**Task requirements:**
(1) Write out the part of the OffscreenCanvas review post that begins at the words "From: Brandon Jones" and ends after the words "dropping in here!".
(2) Answer these questions using the OffscreenCanvas review post:
(a) Who sent the post?
(b) What issue number does the review have?
(c) Which two functions does the author propose abstracting into an interface?

##### Page

Re: [w3ctag/design-reviews] Review OffscreenCanvas, including ImageBitmapRenderingContext (#141) from Brandon Jones on 2017-10-26 (public-webapps-github@w3.org from October 2017)

From: Brandon Jones <notifications@github.com>
Date: Wed, 25 Oct 2017 22:53:33 -0700
To: w3ctag/design-reviews <design-reviews@noreply.github.com>
Cc: Subscribed <subscribed@noreply.github.com>
Message-ID: <w3ctag/design-reviews/issues/141/339559167@github.com>
Apologies for the uber-post I'm dropping in here!

> **TL;DR:** I'm proposing that `requestAnimationFrame` and `cancelAnimationFrame` be abstracted into an interface which `window` implements, and which can subsequently be implemented by any other object that needs to surface a display cadence. This is to formalize how rAF-like functionality is exposed to the web and prevent multiple similar but incompatible interfaces from emerging.

##########
##### Data excerpt

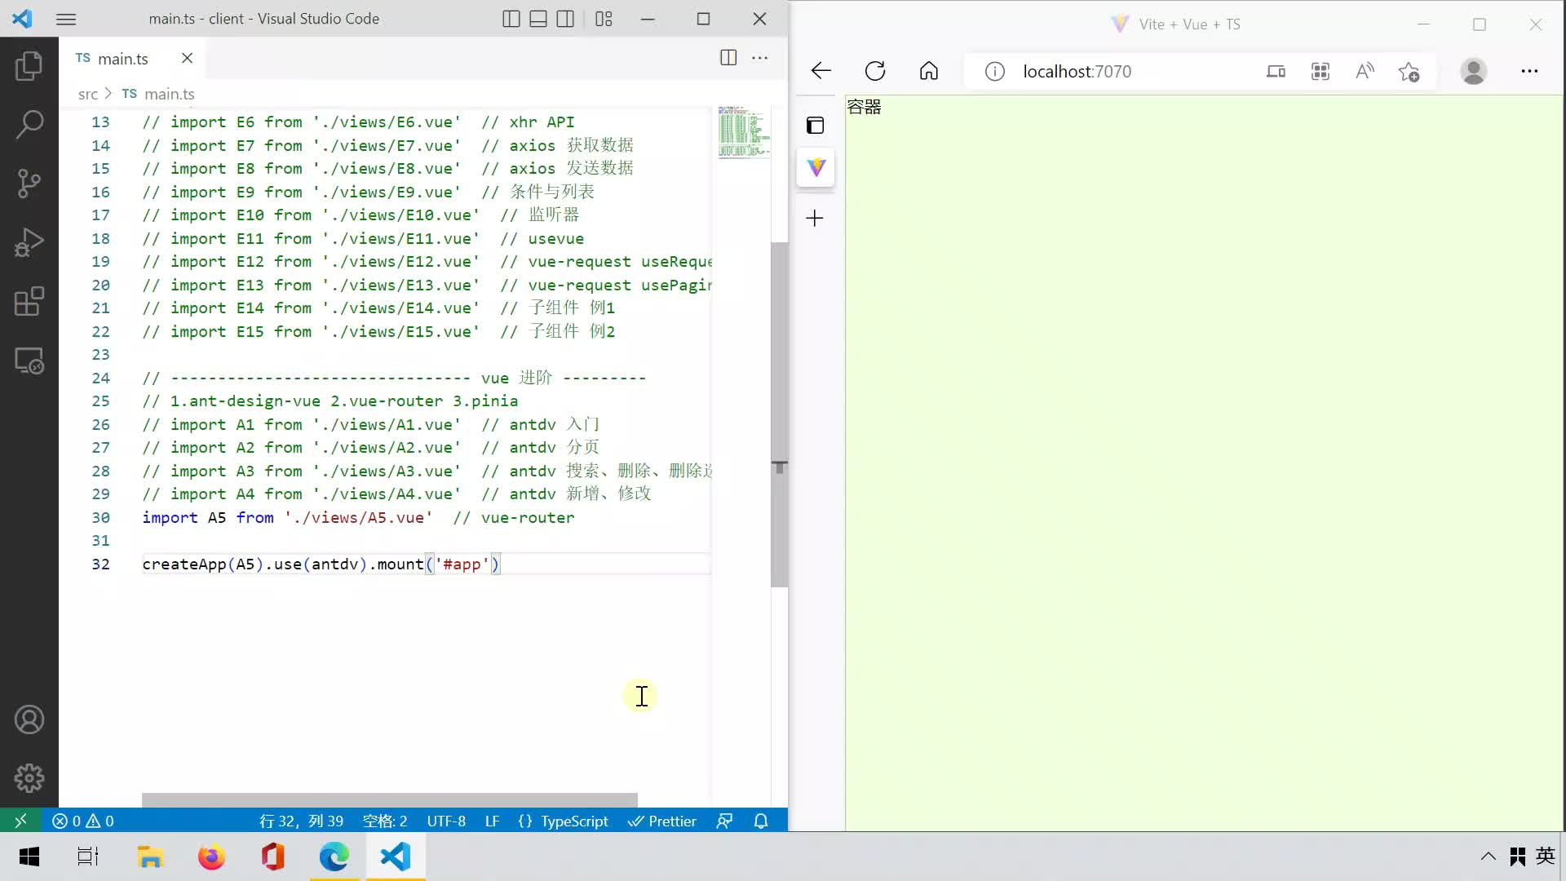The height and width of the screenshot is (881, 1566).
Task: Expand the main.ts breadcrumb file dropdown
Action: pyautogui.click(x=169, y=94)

##########

**Solutions:**
(1)
From: Brandon Jones <notifications@github.com>
Date: Wed, 25 Oct 2017 22:53:33 -0700
To: w3ctag/design-reviews <design-reviews@noreply.github.com>
Cc: Subscribed <subscribed@noreply.github.com>
Message-ID: <w3ctag/design-reviews/issues/141/339559167@github.com>
Apologies for the uber-post I'm dropping in here!

(2)
(a) Brandon Jones
(b) #141
(c) `requestAnimationFrame` and `cancelAnimationFrame`